The Twins broke out the champagne and beer a little over two hours after Dobnak and Arraez — who weren't even on the roster five months ago — helped carry them past the Tigers. The team gathered in their clubhouse and watched the final few innings of the Indians' 8-3 loss in Chicago, officially ending Cleveland's three-year hold on the division.
Then it was time to party.
"It feels great, man. No matter how many times you do this, you've got to celebrate, because it's a really hard thing to do," said Marwin Gonzalez, who was celebrating his third consecutive division title, including two — plus a World Series championship — with the Astros. Amid the champagne shower, Gonzalez pulled out his phone and held a video call with Michael Pineda, suspended last month for failing a drug test, and later Byron Buxton, to allow the missing teammates to enjoy the moment, too.
"We miss those guys. They were a big part of this," Gonzalez said. "Everything that we did over the season, it was a great thing. And now a new season is starting and we're just going to play good baseball."
So are there more celebrations in store for this team?
"Every team that goes to the postseason has a chance to win it. Every team in it is a great team, and we are, too," Gonzalez said of the Twins, whose 98 victories (with four to go) are the second most in Minnesota history. "You've got to play good baseball no matter who we're facing, and if you go game by game, round by round, pretty soon you'll be surprised what you can do, how far you can go."
But only after a little partying.
"It's a very special day," said Baldelli, MLB's youngest manager, who won a division championship in his first year in the job. "To be able to stand here with the people that you spend all the time with, and you sweat with, and you work with — when you achieve something like this, it's extraordinarily satisfying and it's beautiful."
To pass the time while waiting for the Indians to lose, the Twins held a clubhouse meeting to present Baldelli with a birthday cake — which they promptly shoved into his face.

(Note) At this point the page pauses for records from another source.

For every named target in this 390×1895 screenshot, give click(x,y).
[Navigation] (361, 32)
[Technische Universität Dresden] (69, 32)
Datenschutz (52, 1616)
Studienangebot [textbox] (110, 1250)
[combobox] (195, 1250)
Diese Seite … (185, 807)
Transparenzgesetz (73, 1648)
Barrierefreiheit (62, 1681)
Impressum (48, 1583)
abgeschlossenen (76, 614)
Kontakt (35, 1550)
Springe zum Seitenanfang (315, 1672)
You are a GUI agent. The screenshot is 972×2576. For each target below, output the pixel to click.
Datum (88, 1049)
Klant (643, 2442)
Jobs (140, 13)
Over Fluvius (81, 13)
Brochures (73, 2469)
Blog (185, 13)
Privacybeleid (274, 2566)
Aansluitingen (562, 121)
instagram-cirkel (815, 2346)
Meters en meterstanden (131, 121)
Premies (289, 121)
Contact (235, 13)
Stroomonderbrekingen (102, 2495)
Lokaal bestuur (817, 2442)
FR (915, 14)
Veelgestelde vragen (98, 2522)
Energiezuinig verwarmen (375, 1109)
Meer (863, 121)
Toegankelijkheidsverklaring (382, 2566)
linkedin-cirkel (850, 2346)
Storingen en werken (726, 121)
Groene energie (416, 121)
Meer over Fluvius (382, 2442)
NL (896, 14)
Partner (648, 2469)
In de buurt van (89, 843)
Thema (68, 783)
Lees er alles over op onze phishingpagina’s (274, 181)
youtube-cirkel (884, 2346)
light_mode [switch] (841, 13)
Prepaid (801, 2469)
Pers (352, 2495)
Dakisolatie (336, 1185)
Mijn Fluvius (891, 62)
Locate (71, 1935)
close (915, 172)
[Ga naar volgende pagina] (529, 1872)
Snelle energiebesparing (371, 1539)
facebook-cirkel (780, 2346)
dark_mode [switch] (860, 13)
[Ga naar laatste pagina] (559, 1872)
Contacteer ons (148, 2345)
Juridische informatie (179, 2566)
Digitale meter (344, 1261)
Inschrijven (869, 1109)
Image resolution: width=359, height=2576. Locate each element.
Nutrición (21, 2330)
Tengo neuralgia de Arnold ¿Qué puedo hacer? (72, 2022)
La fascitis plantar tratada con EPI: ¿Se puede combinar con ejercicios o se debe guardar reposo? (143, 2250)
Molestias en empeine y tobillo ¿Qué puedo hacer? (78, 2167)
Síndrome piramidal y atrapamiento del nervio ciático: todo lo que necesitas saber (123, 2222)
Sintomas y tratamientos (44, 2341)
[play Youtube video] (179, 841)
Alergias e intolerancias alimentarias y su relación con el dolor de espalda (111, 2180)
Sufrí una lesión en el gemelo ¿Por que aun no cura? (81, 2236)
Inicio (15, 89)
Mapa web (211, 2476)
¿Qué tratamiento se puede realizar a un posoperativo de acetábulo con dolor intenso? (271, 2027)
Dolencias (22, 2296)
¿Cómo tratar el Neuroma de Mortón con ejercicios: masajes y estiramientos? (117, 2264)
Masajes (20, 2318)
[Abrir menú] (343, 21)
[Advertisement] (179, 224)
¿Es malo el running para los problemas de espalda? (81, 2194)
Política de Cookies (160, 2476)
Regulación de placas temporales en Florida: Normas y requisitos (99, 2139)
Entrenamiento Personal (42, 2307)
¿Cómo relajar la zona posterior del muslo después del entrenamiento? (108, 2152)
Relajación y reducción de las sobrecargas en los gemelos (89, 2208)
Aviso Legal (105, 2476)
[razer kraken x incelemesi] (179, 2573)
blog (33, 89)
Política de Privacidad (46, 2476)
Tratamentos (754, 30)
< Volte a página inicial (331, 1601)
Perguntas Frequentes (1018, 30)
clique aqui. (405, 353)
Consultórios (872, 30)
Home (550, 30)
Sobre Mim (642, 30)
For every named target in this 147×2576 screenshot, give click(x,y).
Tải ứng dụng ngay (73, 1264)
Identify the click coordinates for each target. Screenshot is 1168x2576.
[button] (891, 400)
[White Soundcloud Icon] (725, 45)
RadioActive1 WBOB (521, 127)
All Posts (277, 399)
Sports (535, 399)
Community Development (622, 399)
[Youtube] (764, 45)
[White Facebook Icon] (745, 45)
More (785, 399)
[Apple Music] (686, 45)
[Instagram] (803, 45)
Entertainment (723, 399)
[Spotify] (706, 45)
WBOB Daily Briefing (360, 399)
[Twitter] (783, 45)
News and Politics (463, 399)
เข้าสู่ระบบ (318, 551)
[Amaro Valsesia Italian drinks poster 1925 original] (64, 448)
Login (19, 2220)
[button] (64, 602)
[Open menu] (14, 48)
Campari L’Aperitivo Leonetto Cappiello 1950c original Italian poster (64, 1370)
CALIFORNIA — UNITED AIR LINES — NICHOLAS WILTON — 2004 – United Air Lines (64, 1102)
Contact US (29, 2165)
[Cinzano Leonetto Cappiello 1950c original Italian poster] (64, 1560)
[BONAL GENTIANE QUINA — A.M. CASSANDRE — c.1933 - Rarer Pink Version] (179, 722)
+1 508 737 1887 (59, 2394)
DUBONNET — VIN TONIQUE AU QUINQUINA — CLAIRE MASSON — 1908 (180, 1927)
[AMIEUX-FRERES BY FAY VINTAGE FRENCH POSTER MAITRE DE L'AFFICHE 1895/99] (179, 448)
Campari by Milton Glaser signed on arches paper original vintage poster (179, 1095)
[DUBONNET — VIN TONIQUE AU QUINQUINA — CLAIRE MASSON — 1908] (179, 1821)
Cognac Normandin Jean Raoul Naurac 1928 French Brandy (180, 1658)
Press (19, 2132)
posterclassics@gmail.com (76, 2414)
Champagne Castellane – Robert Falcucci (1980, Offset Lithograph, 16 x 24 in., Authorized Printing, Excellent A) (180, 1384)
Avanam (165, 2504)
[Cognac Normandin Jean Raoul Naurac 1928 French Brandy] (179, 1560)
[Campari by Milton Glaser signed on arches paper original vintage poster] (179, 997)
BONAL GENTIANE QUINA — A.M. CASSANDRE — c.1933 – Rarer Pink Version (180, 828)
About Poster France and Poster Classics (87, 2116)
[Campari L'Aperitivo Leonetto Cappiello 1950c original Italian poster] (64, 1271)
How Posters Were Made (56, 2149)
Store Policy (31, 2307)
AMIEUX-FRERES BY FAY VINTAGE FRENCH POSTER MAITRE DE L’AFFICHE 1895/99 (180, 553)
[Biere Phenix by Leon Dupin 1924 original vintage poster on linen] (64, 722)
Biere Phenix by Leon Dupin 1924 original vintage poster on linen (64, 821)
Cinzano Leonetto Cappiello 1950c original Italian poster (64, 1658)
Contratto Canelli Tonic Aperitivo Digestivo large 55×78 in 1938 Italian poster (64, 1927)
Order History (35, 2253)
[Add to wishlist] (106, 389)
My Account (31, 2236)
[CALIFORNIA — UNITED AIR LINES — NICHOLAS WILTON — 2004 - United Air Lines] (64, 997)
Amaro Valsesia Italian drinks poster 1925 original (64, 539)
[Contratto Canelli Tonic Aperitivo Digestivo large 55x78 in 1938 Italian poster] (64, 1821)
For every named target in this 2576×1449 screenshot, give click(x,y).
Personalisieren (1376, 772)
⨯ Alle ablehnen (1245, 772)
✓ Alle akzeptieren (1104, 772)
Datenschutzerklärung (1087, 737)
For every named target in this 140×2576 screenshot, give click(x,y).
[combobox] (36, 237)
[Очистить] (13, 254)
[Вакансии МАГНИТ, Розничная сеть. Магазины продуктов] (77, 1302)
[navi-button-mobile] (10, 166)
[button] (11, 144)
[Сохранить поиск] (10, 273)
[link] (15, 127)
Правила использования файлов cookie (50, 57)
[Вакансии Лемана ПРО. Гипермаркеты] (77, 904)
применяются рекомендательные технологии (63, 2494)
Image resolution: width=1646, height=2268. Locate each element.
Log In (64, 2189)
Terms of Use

"This is my best birthday," Baldelli said.
It wasn't a bad day for Dobnak, either — though he's got one better coming up. There are plenty of champagne toasts in his immediate future, but he'll be toasted in the Twin Cities, too, for one of the most dominating pitching performances of the Twins' season.
"Never in my wildest dreams would I have thought anything that has happened [to me] already would happen," Dobnak said. "It's been an incredible year for me, for sure. And the best thing to happen is going to be in two days."
Dobnak, the undrafted rookie who started the season in Class A, allowed only one hit over six innings, a first-inning double to right-center by Jeimer Candelario that scored Miguel Cabrera from first base, but just barely: The former MVP, reduced by weight and bad knees to one of the game's slowest runners, slid home a split-second before Mitch Garver's tag.
If Dobnak was bothered by the sequence, it didn't show, because he proceeded to mow down 16 of the next 17 hitters he faced, the lone blemish once again not his fault: an error by Miguel Sano. Mixing four different pitches brilliantly — Dobnak used all four on a couple of his six strikeouts — Dobnak didn't walk a batter, got 16 swinging strikes, 10 on his curveball, and finished with a flourish, striking out the side in the sixth inning.
"He was awesome," Baldelli said of Dobnak, who has allowed two earned runs in his past three starts, a total of 16⅓ innings. "He is kind of one-upping himself every time he goes out there. He was locked in from the very beginning."
Still, for the second consecutive night, the Twins' offense was quieted by Tigers pitching, at least for six innings. But just as they did Tuesday, the Twins came alive in the seventh. Sano led off with a walk, and Arraez pounded a 1-1 curveball from Drew VerHagen into the right-field seats, his fourth home run of the year.
'"He's done stuff like that for us all year," Baldelli said of the rookie, who uncharacteristically had collected only four hits in his previous five starts. "You don't know exactly what he's going to do, but generally he's going to find the barrel, put a good swing on it and spray it around the field. He sprayed this one into the stands, which was really nice."
Better than that, even.
On a scale of one to 10, Arraez gushed afterward, "this was a 10, obviously. And probably more."